* _Task instructions_: Every entry in the listing below has to be given again exactly.

* _Entries provided_:
- Opening Delimiter -
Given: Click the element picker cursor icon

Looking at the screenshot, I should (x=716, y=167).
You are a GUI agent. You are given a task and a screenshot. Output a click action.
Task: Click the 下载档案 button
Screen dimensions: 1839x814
- Closing Delimiter -
* _Response to the task_:
Given: Click the element picker cursor icon

Looking at the screenshot, I should (x=716, y=167).
You are a GUI agent. You are given a task and a screenshot. Output a click action.
Task: Click the 下载档案 button
Screen dimensions: 1839x814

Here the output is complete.